Records for the exercise:

_ _ _ _ _ _ _

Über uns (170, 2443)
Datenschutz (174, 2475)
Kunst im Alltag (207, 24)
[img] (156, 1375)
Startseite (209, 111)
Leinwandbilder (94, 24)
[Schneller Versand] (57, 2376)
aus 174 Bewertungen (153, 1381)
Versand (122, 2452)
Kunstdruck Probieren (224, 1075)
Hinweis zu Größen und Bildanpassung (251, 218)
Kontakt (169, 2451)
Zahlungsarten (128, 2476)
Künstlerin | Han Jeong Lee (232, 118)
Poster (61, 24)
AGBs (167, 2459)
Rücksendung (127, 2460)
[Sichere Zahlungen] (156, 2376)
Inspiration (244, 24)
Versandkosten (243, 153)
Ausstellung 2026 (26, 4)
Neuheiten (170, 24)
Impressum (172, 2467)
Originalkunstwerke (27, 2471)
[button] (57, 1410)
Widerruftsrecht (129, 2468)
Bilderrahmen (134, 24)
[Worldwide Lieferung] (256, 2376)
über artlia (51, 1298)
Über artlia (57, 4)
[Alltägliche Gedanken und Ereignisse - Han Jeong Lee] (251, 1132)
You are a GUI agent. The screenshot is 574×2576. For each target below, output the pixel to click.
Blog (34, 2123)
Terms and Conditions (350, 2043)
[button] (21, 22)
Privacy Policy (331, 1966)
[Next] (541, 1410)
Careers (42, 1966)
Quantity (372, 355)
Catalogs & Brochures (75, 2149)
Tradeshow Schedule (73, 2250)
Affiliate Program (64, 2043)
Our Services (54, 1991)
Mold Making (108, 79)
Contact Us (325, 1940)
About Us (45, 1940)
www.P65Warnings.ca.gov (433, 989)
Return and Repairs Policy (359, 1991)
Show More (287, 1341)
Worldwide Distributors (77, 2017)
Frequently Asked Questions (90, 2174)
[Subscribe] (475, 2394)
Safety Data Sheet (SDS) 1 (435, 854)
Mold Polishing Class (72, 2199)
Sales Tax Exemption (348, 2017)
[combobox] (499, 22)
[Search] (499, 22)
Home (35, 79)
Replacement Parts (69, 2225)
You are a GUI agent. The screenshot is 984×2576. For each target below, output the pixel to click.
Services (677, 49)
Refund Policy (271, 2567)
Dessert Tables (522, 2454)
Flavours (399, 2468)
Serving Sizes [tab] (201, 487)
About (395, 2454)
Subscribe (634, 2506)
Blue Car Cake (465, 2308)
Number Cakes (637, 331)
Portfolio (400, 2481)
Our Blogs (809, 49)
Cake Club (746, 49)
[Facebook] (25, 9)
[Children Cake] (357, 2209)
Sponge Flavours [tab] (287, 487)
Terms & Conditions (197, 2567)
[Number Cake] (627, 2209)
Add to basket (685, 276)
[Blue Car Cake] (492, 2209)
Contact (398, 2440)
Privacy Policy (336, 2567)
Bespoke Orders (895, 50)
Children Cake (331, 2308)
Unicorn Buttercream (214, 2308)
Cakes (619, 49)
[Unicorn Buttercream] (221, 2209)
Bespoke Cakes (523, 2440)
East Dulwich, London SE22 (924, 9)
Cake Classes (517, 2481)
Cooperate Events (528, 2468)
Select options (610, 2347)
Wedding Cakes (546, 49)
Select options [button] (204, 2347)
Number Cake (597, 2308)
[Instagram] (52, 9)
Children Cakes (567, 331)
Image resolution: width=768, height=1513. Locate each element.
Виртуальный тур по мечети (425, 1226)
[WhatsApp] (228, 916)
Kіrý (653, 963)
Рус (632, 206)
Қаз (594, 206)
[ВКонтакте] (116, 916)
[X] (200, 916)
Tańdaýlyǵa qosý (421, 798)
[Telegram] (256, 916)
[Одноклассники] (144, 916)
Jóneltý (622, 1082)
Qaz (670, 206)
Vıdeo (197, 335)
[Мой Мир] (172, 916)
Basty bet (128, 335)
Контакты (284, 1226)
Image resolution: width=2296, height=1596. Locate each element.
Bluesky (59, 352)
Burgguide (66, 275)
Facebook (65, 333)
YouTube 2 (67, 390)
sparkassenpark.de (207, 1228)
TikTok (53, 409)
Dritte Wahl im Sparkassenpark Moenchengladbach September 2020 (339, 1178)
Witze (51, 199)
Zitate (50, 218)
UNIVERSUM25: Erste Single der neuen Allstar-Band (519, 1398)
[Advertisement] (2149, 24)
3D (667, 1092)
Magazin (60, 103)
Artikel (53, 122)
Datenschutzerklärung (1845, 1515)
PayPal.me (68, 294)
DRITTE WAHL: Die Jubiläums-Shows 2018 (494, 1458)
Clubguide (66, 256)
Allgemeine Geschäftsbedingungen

_ _ _ _ _ _ _

Action item: Go through the listing above, count the lines that contain "click", and state that number alone.

Reply to the task: 2